* [TASK] Every line of the data should be written out exactly, with the pictures left out.

[Dataset entries]
"""

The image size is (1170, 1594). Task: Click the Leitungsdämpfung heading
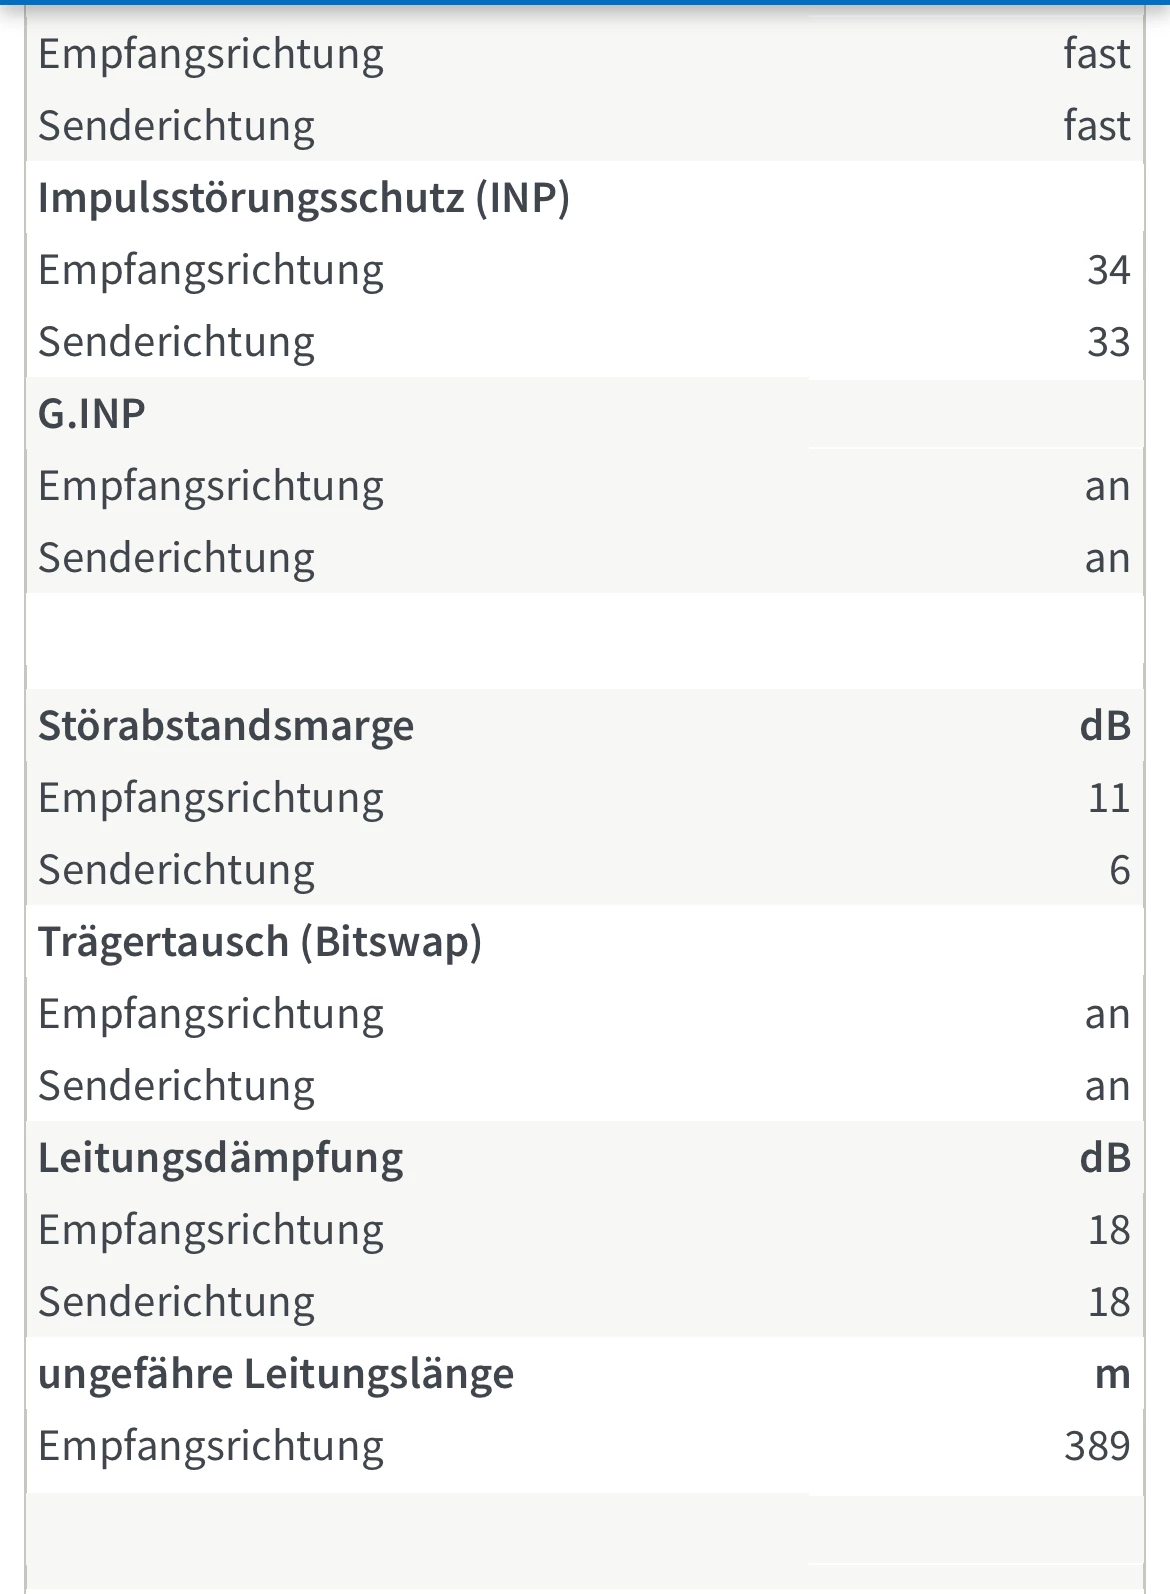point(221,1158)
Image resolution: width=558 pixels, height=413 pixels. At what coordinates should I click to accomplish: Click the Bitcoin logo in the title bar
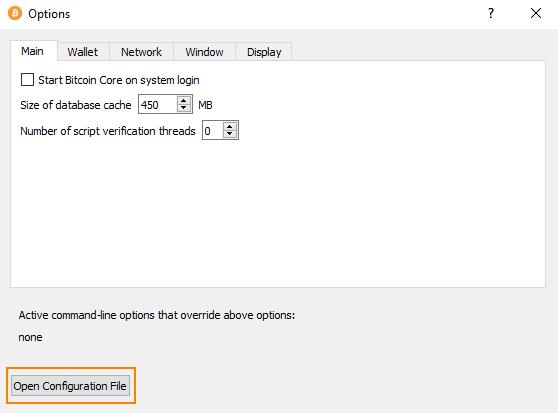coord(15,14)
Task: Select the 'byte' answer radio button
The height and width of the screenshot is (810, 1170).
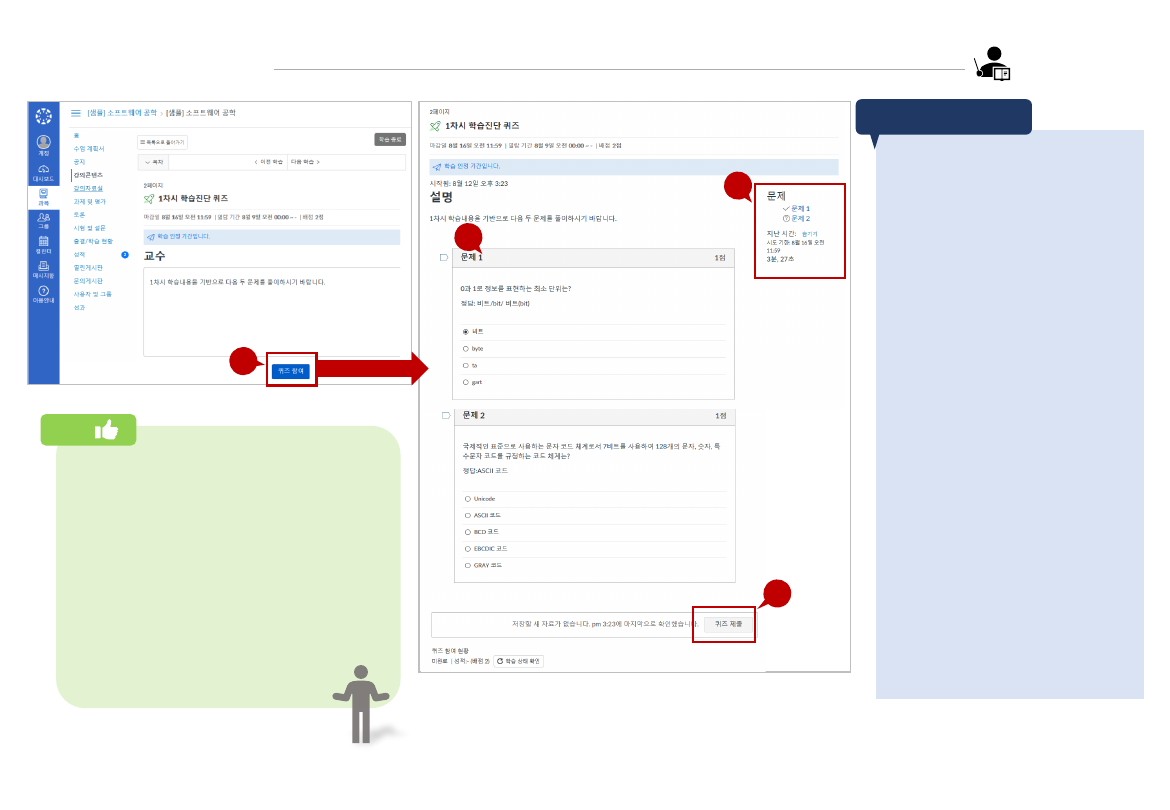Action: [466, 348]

"""

* [WRITTEN ANSWER]
The image size is (1170, 1594). Task: Click the Leitungsdämpfung heading
point(221,1158)
Image resolution: width=558 pixels, height=413 pixels. At what coordinates should I click to accomplish: Click the Bitcoin logo in the title bar
coord(15,14)
Task: Select the 'byte' answer radio button
The height and width of the screenshot is (810, 1170).
Action: [466, 348]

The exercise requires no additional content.